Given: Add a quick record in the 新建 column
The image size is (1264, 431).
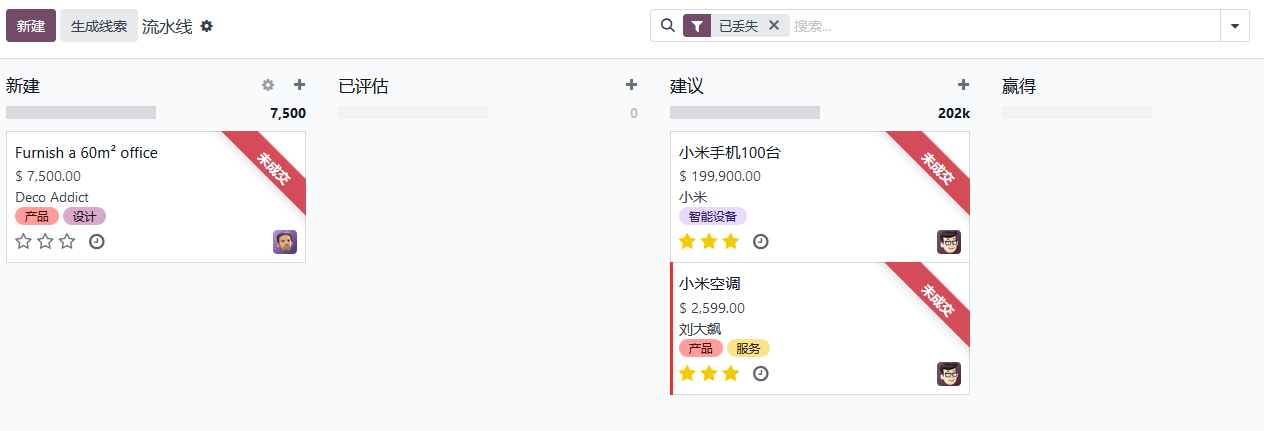Looking at the screenshot, I should coord(299,85).
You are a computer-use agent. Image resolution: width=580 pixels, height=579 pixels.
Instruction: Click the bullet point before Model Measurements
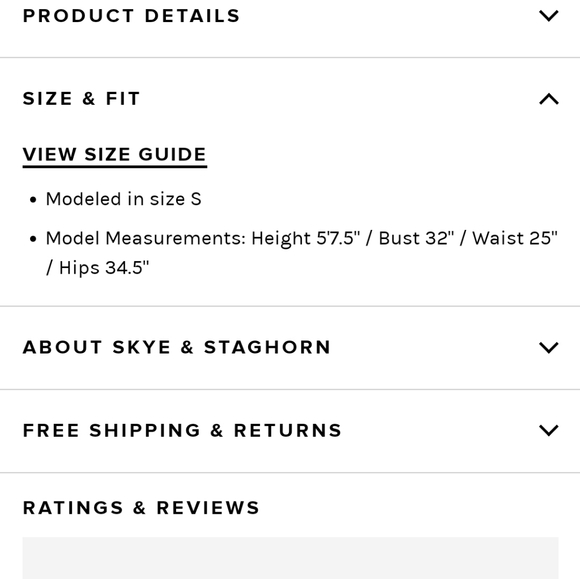33,239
==*==
Make an exact copy of every entry above, but keep the pictures out of it.

COMPLETED TASK:
Given: Add a quick record in the 新建 column
The image size is (1264, 431).
Looking at the screenshot, I should coord(299,85).
You are a computer-use agent. Image resolution: width=580 pixels, height=579 pixels.
Instruction: Click the bullet point before Model Measurements
33,239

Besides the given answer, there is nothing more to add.